Operating System - OpenVMS
cancel
Showing results for 
Search instead for 
Did you mean: 

How to backup a shadowed system disk ?

 
SOLVED
Go to solution
John Gillings
Honored Contributor

Re: How to backup a shadowed system disk ?

re: DECexchange,

>I used to do this all the time and never
>ran into a problem

Famous last words!

Just because you never ran into a problem doesn't mean there are no problems to run into!

How many times did you restore your backups?

Devices removed from shadow sets are NOT synchronized against the file system. There is NO guarantee that an open file is in a consistent state. Similarly, any file backed up under /IGNORE=INTERLOCK cannot be trusted.

Yes, you'll sometimes (maybe even mostly) get away with it, but I've seen attempts to restore backups taken this way result in unbootable systems and lost data.

Do you feel lucky? Is that a reasonable attitude for dealing with your business critical systems and data?

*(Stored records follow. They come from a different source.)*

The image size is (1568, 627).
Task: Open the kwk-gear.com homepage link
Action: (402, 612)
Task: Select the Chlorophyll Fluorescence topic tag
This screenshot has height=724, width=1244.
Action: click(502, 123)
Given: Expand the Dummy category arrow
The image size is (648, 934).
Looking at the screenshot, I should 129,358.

BACKUP is not a command, it's a PLAN which needs to be thoroughly tested and verified. You need to formulate a backup strategy that takes into account your data. The most important part is the RESTORE. Think about that and work backwards to figure out what you need to save.
A crucible of informative mistakes
Jon Pinkley
Honored Contributor

Re: How to backup a shadowed system disk ?

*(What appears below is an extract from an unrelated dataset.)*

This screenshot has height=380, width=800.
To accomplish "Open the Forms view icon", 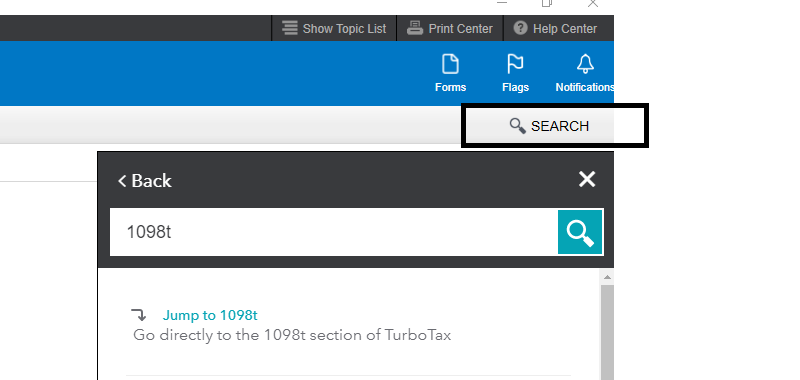I will pos(450,65).
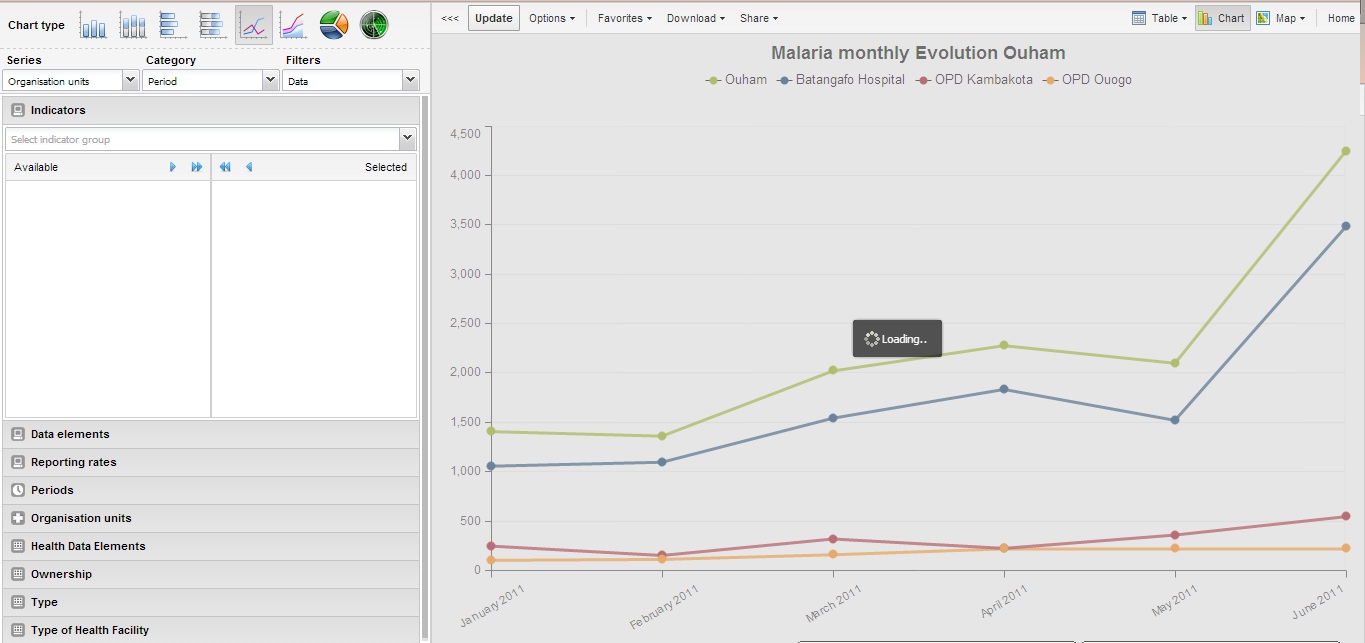
Task: Click the Update button
Action: (x=494, y=18)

While what John Gillings says is technically correct in that an online backup made with /IGNORE=INTERLOCK isn't guaranteed to work, and neither is a shadowset member that is removed while files are open, either of these options is better than no backup, or an online backup made without the /ignore=interlock switch.

What you will get if you attempt to do an online image backup without specifying /ignore=interlock is only the files that were not open for write. And it can also lead to other processes failing when they try to open files that are being backed up. That could explain the recent thread about a batch job failing due to not being able to open the authorization file.

Please see the shadowing manual, chapter 7 "Guidelines for Using a Shadow Set Member for Backup" for a list of the reasons that such a backup may not be 100% correct. If you limit what is being done to the system disk while you do your backups, or split the memeber off, you can reduce your risks substantially.

In John's VMS Journal article, he states that prior to 7.3, there were no guarantees about the state of a removed shadowset member. Since I don't have easy access to documentation that old, I wil have to accept what he states, but I am not sure exactly what was different prior to 7.3. Perhaps it was only the documentation that changed. Perhaps John can enlighten us.

Bottom line: Make sure you have a good backup as a failsafe restore point. As John states the best time to get that is immediately after a significant event like an upgrade of the operating system or the application of patches. And this should be done while the system disk is not being used for anything but the source of the backup. Then use some of the techniques John discusses in his Technical Journal article, like convert/share, to get online copies of the files that change (but note that if users are being added while you do this, even convert/share won't guarantee that the RIGHTSLIST and the SYSUAF are synchronized. And use something like Jess Goodman's DISPLAY_JOBS to snapshot the state of the jobs in the batch queue, and have command procedures that will recreate your batch and print queues, queue forms and if you use them, queue characteristics.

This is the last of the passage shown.